When an attorney is to be called other than on behalf of his client, a motion for disqualification must be supported by a showing that the attorney will give evidence material to the determination of the issues being litigated [and], that the evidence is unobtainable elsewhere, ...."

Cottonwood Estates v. Paradise Builders, 128 Ariz. at 105, 624 P.2d at 302.[1] Thus there is a dual test for "necessity." First the proposed testimony must be relevant and material. Then it must also be unobtainable elsewhere. Assuming, arguendo, that Low's testimony would be relevant and material, Tallent failed to show that it could not be obtained from other witnesses. Low had no personal knowledge of any matter relating to either Tallent or Security General. Low's affidavit contains an averment that "the only purpose to which he could testify as a witness in this matter is the fact that the Department did issue certain orders over his signature relating to Security General Life Insurance Company." Certainly such testimony was obtainable from a host of departmental employees, past and present.

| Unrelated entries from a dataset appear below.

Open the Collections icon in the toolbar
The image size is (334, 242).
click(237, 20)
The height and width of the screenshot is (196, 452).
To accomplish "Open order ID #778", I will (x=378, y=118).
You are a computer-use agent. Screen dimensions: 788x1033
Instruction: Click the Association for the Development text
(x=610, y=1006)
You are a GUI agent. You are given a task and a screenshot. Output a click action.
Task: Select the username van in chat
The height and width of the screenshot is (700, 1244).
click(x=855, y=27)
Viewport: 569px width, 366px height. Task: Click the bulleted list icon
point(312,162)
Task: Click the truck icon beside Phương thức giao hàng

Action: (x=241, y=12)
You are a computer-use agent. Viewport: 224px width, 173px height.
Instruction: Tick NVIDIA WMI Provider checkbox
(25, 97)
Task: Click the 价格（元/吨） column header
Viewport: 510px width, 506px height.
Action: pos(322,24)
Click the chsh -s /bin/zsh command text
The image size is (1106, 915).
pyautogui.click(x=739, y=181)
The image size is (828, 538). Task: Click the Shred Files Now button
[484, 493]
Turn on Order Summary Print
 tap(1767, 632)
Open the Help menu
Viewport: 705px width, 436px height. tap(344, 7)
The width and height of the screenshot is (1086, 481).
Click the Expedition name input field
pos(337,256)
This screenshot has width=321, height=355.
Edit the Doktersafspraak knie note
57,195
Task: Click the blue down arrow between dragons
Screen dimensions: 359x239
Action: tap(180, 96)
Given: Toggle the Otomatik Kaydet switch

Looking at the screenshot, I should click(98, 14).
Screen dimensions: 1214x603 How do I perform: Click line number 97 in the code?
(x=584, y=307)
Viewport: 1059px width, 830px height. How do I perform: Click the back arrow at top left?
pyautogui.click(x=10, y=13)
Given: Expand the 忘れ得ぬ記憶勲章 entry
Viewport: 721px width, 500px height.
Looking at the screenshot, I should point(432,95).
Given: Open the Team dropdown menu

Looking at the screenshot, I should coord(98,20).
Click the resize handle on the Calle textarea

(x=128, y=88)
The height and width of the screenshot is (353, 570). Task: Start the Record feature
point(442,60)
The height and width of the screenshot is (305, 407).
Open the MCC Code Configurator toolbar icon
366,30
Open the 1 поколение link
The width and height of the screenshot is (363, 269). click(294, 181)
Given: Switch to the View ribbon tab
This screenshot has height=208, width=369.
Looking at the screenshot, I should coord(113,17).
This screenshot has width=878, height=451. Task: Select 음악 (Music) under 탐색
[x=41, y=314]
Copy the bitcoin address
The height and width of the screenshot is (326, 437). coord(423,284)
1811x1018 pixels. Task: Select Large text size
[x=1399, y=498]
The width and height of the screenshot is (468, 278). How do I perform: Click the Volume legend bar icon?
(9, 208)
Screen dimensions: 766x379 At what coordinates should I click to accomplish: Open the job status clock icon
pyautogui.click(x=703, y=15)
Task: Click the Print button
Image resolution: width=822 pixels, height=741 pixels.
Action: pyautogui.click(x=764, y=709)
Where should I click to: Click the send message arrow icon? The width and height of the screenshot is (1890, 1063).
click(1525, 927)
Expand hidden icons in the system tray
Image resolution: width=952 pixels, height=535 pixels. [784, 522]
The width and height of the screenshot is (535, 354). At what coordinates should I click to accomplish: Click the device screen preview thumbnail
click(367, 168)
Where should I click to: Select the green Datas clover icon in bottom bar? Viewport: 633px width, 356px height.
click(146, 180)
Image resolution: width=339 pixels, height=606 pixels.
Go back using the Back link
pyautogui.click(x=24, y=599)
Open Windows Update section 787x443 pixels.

Nor are we impressed by Tallent's conclusory assertions that Low's expert knowledge and testimony with regard to insurance matters cannot be duplicated by any other person. Since Low has no personal knowledge as to Security General's business *336 practices we must assume that the only "necessity" is Tallent's statement that Low is "the person whose name and stature as Director of Insurance in Arizona would be persuasive in establishing and proving plaintiff's case." (original emphasis) No doubt Low would be an impressive expert witness. However, there is no averment that Low has agreed to act as plaintiff's expert witness and the facts certainly warrant the conclusion that he would not. Furthermore, there is no averment regarding what opinions Low might hold that would be favorable to Tallent, necessary to his case and unobtainable elsewhere. Tallent does not allege that he has attempted to contact others who might act as expert witnesses and found them lacking in knowledge in the relevant area of insurance. Nor has he alleged any effort to find other past or present employees of the Department of Insurance who might be well versed in the investigatory procedures of the department and similar matters.

We conclude, therefore, that Tallent failed to make any evidentiary showing that Low was a necessary witness. Therefore ER 3.7 cannot be used to disqualify him. Since he cannot be disqualified, neither can the Jones firm.[2] This is not a case in which the trial judge was required to balance conflicting values or evidence so that we must defer to his discretion. It is a case in which there was no evidence to support the disqualification order. That order, therefore, was in excess of the judge's authority and was an abuse of discretion. See State v. Chapple, 135 Ariz. 281, 297 n. 18, 660 P.2d 1208, 1224 (1983).

The trial court's order of October 7, 1985, disqualifying Mr. Low and the law firm of Jones, Skelton & Hochuli is vacated. The case is remanded for further proceedings not inconsistent with this opinion.

HOLOHAN, C.J., GORDON, V.C.J., and HAYS and CAMERON, JJ., concur.

NOTES

[1] Cottonwood Estates was decided under DR 5-102. See, p. 987, supra. We believe that ER 3.7 requires an even more specific showing of necessity.

[2] Although the issue is not before us due to the disposition of the case, we note that ER 3.7(b) specifically contemplates that a law firm will continue to represent a client even when an attorney is called as a witness unless a conflict of interest exists under ER 1.7 or 1.9, or disqualification is appropriate for some other reason.